The Wheels Manufacturing insert worked perfectly. Really easy to put in and really easy to adjust, but you will need a good spanner to do the adjustment. The eccentric's shell is notched for something like Park HCW-5 wrench. So, make sure you have a hook spanner similar to that if you decide to use one of these eccentric inserts. The adjustment is held by two 5mm Allen head bolts that essentially sandwich the insert against the bottom bracket shell. To adjust the eccentric, you simply loosen the bolts and use the spanner wrench.
So, that's how the single speed portion of this build worked out. Now as for the tidbits that are different with this V2 of the Standard Rando, well, we have that front end. It's definitely a different look, what with the big head tube and bigger fork. The things that are not so noticeable is the tube manipulation at certain points and the bigger tire clearances.
Five years ago. This was the original T-6 Standard Rando. Notice the skinnier front end and lack of braze-ons. |
So, I resorted to using 38's if I ran 700c, or I could run 650B X 47mm with room to spare, so that's what ended up happening with that bike. It basically became a 650B only rig as tires got ever wider, tubeless, and on wider profiled rims to boot.
The new one sports the 700X43mm Resolutes which are more like 44+mm wide and there is room to spare. Not a lot of room, but more than I had with V1 of this bike.
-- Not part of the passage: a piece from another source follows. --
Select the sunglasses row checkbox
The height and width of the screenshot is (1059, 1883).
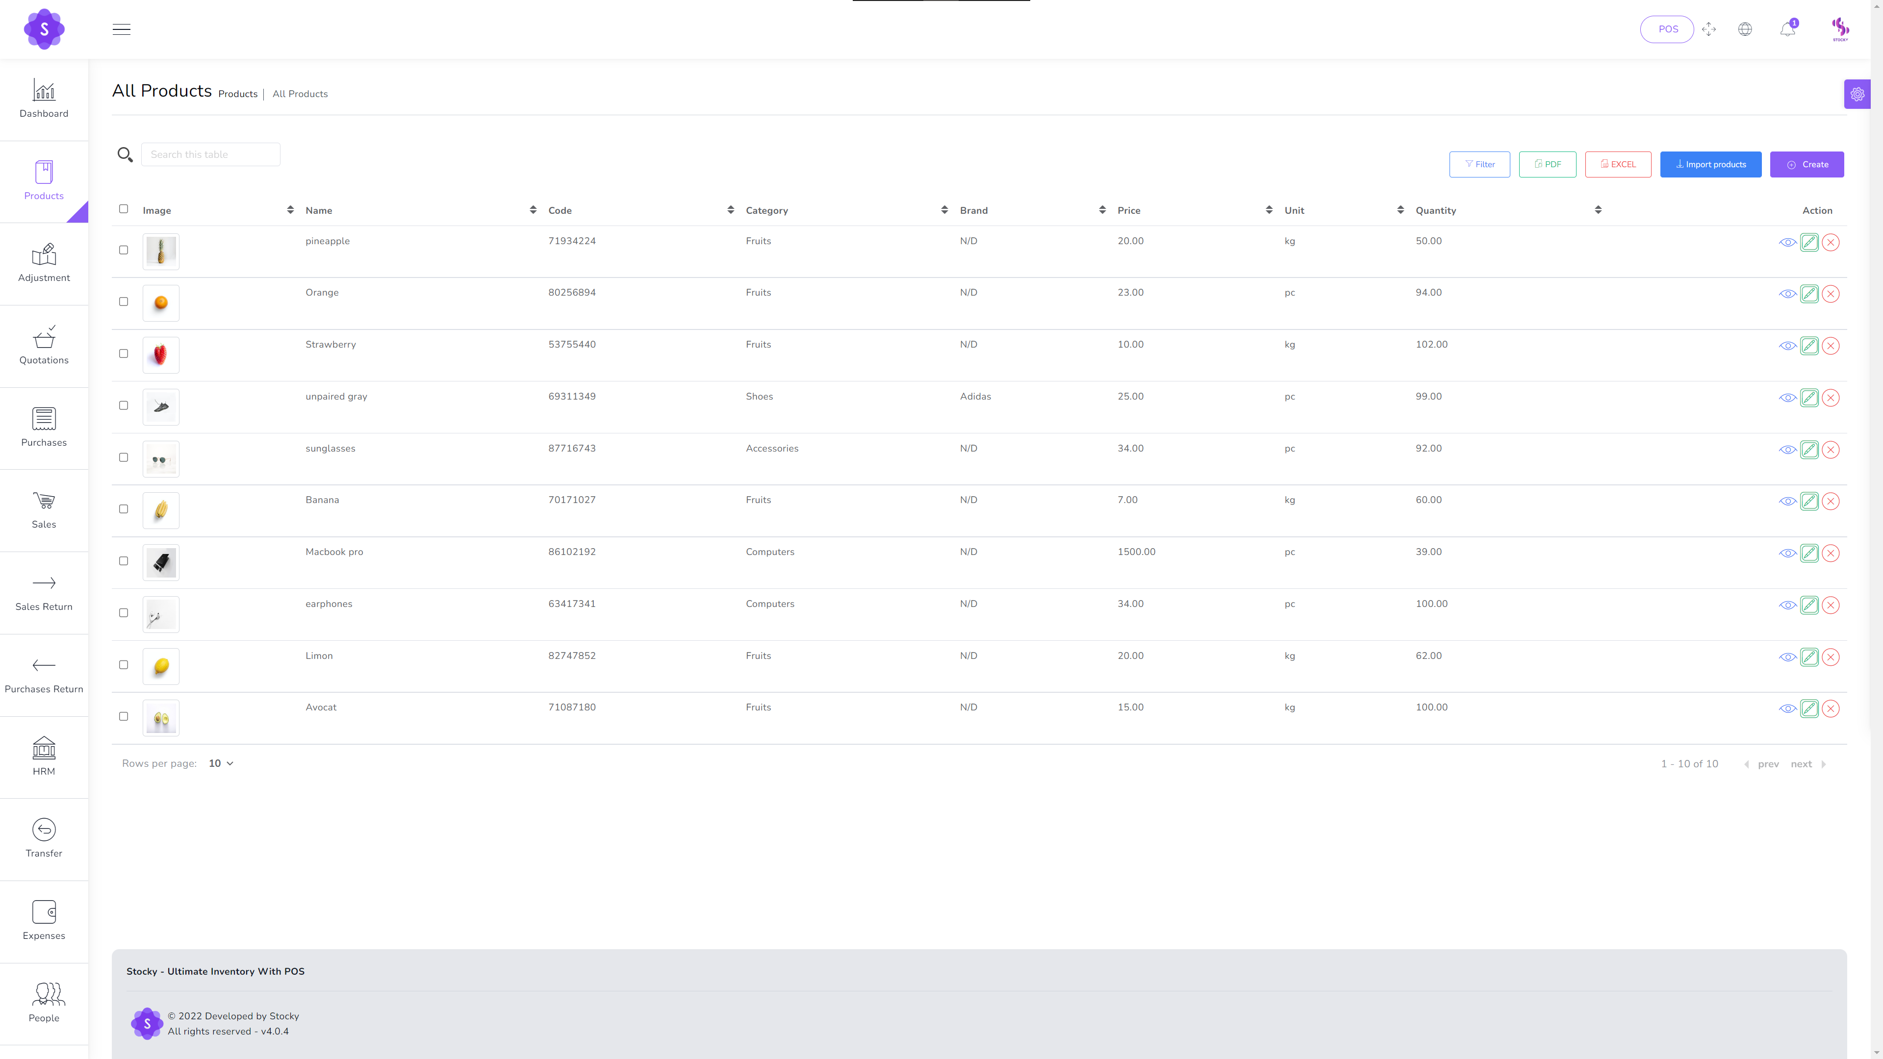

In fact, the Resolutes would not have fit V1 at all! That all said- 43mm is what T-6 recommends for max tire size in 700c on this bike and that is spot-on. Don't think you are going to squeeze in those WTB Riddlers in 45, or any of the wider 700c X 47mm tires out now. They simply will not fit this frame.
But otherwise, these two bikes are remarkably similar in looks. Which is by design, I am sure. Twin Six is a fashion company, first and foremost, but they do functional fashion, and this new V2 Rando is definitely more functional. And they ride really similar to each other, which is to say, really well, and I am happy with my decision to go in this direction over some of the other options I had. \
Stay tuned for a RidingGravel.com review of this and Andy's bike soon.
Note- I bought this frame and fork with my own damn money- so there! Twin Six did not ask for this review, nor did they know I was doing one. Double "so-there"!
That's a super sweet ride, Brother. I'm stoked for you. Can't wait to see what wheels are going to end up on it.
ReplyDeleteThe build looks great! I love pic #2!! Do you feel like you are making any geometry sacrifices with that eccentric BB? I assume that if you start with a certain gear ratio, 40-20 is this case, you adjust the EBB to get your desired chain tension and then you just live with the BB drop, effective chainstay length, and effective seat tube length, created by the EBB position. Perhaps, the various geometries created by all the potential EBB positions are negligible? I just know you have a preference for a larger amount of BB drop and I was curious if that played any role in the gear ratio you selected. It seems like the BB drop could vary by >5mm when comparing the 12 o'clock EBB position to the 6 o'clock position.
ReplyDeleteOne small correction. The crank pictured looks like a Force as opposed to a Rival.